- Kategori
- Öykü
Monarşi

Nasıl da kıskanıyorum seni. Tahammül edemiyorum başkalarıyla konuşmana. Sinirlerim ayağa kalkıyor, beynimden vurulmuşa dönüyor ve bitap düşüyorum. Gözlerinde bir başka gözlerin olduğunu görmek, çıldırtıyor beni. Oysa ben bile bakamazken gözlerine, kıyamazken sana, bir başkasının gelip sana bakması gözlerinle konuşması kahrediyor beni…

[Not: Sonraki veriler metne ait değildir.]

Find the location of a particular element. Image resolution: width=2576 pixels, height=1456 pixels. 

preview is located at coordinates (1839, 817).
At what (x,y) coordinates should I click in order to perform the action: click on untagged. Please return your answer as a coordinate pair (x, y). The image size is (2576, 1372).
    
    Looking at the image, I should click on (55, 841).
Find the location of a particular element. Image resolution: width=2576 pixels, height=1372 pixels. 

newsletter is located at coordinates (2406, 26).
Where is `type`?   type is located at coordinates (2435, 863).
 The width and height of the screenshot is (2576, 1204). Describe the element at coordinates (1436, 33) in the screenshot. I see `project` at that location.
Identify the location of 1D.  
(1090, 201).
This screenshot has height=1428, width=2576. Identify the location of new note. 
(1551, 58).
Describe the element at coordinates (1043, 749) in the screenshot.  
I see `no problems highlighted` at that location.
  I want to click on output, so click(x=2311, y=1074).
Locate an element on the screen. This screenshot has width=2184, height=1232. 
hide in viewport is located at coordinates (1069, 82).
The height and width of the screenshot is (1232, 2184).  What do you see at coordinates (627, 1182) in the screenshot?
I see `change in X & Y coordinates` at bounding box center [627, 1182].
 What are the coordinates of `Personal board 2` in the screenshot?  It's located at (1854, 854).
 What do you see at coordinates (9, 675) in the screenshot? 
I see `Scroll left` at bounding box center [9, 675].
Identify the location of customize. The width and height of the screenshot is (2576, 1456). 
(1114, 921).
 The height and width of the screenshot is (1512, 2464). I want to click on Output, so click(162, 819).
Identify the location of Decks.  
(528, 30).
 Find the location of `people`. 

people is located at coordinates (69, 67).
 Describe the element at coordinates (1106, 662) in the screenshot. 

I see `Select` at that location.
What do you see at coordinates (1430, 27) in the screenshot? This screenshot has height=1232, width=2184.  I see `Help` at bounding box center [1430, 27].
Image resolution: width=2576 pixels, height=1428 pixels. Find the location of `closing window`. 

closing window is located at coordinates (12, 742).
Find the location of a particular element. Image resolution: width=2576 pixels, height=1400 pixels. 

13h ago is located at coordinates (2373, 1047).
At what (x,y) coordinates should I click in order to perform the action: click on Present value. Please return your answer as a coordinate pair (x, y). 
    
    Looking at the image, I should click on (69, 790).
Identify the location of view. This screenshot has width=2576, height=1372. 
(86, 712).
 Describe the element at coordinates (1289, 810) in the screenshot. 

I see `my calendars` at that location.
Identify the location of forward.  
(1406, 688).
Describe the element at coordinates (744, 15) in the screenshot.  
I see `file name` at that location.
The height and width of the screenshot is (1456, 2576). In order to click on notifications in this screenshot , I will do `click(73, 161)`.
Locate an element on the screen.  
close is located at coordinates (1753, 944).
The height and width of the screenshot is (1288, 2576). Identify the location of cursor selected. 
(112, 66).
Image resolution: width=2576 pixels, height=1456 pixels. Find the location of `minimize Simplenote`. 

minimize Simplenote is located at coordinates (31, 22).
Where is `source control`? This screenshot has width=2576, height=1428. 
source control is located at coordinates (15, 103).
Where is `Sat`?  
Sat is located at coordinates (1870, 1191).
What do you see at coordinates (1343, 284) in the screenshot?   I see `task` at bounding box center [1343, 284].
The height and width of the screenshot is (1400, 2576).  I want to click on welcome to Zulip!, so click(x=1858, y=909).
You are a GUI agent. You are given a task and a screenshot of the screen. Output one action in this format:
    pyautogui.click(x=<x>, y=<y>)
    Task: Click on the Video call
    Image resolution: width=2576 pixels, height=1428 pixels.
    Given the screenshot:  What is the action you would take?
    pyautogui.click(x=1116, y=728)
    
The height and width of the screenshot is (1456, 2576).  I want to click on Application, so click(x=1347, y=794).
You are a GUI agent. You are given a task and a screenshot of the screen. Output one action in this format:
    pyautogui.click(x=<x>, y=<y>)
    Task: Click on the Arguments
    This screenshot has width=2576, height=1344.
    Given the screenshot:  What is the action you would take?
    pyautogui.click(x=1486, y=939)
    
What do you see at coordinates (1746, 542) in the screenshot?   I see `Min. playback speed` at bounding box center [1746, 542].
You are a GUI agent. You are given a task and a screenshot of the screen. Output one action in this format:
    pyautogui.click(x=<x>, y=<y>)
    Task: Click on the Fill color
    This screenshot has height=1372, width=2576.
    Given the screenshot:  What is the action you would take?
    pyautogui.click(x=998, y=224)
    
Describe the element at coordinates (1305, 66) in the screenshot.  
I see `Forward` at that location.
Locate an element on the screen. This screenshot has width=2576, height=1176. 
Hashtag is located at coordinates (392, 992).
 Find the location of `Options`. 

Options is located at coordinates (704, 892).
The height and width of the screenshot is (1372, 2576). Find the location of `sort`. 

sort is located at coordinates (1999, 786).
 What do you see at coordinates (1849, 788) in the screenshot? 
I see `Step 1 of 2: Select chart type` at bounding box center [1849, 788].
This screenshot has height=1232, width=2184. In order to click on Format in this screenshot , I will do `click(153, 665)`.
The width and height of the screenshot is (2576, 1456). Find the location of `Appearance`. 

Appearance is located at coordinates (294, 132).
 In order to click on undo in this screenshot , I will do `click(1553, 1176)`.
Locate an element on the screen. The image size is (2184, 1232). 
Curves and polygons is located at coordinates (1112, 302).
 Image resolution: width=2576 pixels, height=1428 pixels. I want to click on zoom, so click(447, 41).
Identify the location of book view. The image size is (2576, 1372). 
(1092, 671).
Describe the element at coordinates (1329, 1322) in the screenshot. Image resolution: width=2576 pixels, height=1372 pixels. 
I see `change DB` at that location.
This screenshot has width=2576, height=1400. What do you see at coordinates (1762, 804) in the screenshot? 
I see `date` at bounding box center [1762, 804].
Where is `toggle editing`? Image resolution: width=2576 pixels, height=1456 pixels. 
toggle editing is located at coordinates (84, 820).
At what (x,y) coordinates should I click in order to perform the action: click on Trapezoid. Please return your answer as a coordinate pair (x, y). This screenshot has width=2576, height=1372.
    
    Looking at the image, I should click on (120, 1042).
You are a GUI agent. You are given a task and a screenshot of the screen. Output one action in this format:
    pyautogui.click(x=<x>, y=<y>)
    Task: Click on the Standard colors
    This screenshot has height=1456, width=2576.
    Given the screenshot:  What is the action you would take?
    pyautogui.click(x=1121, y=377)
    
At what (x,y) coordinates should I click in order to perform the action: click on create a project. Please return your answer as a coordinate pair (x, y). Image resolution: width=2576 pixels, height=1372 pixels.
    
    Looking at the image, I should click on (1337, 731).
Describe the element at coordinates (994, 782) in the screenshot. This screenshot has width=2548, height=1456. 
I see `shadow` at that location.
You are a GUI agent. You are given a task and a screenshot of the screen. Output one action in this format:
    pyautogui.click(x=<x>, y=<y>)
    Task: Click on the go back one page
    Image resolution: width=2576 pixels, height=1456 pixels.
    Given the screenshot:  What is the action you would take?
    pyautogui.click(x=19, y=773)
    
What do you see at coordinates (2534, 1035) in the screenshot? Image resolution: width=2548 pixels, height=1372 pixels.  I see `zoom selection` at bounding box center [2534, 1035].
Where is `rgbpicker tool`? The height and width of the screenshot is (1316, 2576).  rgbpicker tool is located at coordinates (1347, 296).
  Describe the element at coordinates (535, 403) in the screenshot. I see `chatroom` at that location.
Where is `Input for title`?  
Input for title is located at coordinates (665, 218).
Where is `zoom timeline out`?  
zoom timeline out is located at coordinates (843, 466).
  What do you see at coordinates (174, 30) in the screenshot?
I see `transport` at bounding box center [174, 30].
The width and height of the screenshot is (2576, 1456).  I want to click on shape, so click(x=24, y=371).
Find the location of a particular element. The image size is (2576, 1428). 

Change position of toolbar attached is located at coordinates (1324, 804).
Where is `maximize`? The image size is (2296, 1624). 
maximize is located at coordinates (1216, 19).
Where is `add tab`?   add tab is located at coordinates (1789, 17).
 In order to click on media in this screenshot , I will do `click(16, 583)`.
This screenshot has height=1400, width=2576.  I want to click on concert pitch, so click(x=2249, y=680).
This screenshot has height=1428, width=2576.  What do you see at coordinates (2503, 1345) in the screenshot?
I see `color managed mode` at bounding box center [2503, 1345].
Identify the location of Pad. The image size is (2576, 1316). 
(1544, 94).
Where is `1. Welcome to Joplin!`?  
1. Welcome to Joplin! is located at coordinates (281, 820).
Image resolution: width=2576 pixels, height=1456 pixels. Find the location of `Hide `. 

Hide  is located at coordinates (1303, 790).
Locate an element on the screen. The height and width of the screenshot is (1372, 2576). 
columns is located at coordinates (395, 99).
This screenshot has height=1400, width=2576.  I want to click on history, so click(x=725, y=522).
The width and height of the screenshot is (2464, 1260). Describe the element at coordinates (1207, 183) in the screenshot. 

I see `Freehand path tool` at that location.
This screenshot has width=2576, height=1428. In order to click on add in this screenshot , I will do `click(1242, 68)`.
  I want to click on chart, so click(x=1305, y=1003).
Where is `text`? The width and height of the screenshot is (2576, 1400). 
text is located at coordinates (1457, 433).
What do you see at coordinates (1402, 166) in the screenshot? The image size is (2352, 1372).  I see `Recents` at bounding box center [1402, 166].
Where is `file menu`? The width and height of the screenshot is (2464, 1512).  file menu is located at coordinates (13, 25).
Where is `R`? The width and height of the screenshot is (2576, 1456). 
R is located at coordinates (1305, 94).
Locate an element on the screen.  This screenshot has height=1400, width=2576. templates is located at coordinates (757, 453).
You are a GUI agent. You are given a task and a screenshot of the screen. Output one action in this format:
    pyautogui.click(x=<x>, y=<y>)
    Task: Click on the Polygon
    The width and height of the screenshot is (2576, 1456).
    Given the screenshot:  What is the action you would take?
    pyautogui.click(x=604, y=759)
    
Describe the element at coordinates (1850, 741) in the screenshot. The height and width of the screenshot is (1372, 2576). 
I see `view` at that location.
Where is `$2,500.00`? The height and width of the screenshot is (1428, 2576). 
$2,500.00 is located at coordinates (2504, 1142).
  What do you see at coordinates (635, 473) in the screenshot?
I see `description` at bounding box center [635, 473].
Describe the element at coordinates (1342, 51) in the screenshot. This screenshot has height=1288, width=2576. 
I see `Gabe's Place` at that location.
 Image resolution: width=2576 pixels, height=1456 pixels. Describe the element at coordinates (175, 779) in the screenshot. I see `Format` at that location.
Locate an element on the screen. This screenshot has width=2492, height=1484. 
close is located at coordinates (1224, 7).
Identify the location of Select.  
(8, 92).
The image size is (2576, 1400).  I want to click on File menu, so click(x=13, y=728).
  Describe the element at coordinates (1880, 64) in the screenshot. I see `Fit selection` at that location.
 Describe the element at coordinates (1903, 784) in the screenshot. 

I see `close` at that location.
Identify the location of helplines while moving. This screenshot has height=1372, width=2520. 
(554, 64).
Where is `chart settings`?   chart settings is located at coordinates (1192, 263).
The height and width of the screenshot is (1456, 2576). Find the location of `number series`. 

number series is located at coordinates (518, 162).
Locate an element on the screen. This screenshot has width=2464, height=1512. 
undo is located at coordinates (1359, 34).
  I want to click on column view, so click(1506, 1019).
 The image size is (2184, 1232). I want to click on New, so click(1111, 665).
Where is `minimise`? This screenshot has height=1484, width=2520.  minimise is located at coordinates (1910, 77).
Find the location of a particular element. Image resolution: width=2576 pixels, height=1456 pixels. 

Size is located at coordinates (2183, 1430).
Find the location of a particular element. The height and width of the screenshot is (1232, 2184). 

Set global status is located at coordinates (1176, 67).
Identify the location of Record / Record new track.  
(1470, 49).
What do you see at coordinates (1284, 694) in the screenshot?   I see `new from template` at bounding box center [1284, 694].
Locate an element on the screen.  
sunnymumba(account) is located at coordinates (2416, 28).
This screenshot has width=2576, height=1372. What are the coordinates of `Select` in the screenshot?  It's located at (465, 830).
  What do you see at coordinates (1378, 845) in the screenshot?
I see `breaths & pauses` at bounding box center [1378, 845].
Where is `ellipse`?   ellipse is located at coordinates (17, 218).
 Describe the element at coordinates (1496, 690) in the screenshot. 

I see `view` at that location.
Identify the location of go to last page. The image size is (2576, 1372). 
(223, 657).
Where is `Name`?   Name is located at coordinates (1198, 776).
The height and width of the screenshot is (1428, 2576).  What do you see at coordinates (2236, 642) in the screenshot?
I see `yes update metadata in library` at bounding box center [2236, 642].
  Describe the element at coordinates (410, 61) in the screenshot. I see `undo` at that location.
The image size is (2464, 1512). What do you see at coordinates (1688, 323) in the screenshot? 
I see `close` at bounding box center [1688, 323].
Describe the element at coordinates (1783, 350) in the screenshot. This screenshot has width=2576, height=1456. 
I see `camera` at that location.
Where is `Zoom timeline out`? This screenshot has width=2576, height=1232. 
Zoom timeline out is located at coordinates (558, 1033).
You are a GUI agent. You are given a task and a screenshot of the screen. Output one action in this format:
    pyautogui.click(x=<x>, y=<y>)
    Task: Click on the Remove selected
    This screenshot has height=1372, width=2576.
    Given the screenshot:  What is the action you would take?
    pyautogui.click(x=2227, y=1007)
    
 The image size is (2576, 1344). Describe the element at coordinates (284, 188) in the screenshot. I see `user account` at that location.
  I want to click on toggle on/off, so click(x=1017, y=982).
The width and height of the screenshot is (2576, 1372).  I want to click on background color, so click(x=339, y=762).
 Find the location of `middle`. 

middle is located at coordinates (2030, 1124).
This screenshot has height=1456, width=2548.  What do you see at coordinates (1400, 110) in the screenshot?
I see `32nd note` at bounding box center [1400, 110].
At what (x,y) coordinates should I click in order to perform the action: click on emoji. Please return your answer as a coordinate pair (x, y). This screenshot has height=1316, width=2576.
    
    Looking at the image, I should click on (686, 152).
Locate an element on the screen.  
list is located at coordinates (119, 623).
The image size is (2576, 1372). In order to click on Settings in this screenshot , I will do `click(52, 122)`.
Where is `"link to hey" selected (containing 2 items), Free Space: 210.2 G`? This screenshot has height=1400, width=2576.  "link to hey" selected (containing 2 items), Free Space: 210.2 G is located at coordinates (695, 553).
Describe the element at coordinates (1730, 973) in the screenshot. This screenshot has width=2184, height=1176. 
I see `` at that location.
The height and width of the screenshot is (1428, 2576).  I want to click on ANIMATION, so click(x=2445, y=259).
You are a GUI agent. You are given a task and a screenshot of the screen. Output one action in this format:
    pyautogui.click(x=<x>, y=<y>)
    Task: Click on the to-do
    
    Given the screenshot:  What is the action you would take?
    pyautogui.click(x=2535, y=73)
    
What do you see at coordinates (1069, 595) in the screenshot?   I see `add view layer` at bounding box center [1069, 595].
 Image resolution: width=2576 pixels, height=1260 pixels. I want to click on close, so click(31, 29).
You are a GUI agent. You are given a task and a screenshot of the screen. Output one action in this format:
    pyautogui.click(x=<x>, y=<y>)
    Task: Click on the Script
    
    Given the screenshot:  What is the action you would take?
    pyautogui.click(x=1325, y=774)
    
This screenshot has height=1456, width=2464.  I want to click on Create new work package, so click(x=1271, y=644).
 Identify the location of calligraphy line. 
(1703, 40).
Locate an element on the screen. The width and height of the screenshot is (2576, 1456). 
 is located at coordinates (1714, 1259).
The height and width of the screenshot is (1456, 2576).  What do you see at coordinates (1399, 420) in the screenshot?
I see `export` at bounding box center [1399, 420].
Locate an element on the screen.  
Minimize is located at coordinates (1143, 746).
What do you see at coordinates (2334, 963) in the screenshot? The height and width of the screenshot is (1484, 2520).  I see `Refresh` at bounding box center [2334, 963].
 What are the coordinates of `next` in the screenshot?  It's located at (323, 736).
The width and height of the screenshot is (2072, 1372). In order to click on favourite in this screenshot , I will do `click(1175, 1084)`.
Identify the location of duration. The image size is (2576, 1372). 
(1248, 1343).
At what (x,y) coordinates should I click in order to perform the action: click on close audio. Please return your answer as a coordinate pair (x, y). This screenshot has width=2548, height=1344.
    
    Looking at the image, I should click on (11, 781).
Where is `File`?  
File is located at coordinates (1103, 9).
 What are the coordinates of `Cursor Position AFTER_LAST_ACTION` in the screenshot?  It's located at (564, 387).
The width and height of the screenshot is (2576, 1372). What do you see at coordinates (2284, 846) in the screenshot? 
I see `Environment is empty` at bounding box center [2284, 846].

Ne kaybederim ki artık. Ne kaybederim? Daha kaybedecek neyim kaldı ? Neden hala susuyorum. Neden sen gittikten sonra ağlamaya başlıyorum. Nasıl da otorite kurmuş aklım duygularımın üzerinde. Monarşiyle yönetiliyorum sanki. Baksana sen yanımdayken ağlamama izin verniyor. Gözlerimin vanasını kapatıyor…Ve sen uzaklaşınca açıyor vanaları. Artık istediğin kadar ağlayabilirsin diyor. Hıçkıra hıçkıra ağlıyorum.
İnsanlar neden bakıyor. Hiç mi ağlayan insan görmediler. Gülmek kadar ağlamakta doğal değil mi. Neden yadırgıyorlar beni. Onlar da mı bu monarşiye katılıyor? Doya doya ağlama hakkımı kullanamıyorum şu vücut ülkemde… Olsun hiç biri umrumda değil baksınlar, ayıplasınlar, yadırgasınlar. Fark etmez artık benim için, ben kaybedeceğimi kaybettim ya. Senden başka artık hiçbir söz, hiçbir şey geri getiremez beni.
Biliyorum her ülke gibi bir gün bu ülke de yıkılacak. Keşke sende yaşasaydın bu ülkede Sana da yer vardı oysa. Hatta benden çok sana yer vardı. Kendi vücut ülkemde bile gurbetlik çektim. Benim vatanım sendin çünkü.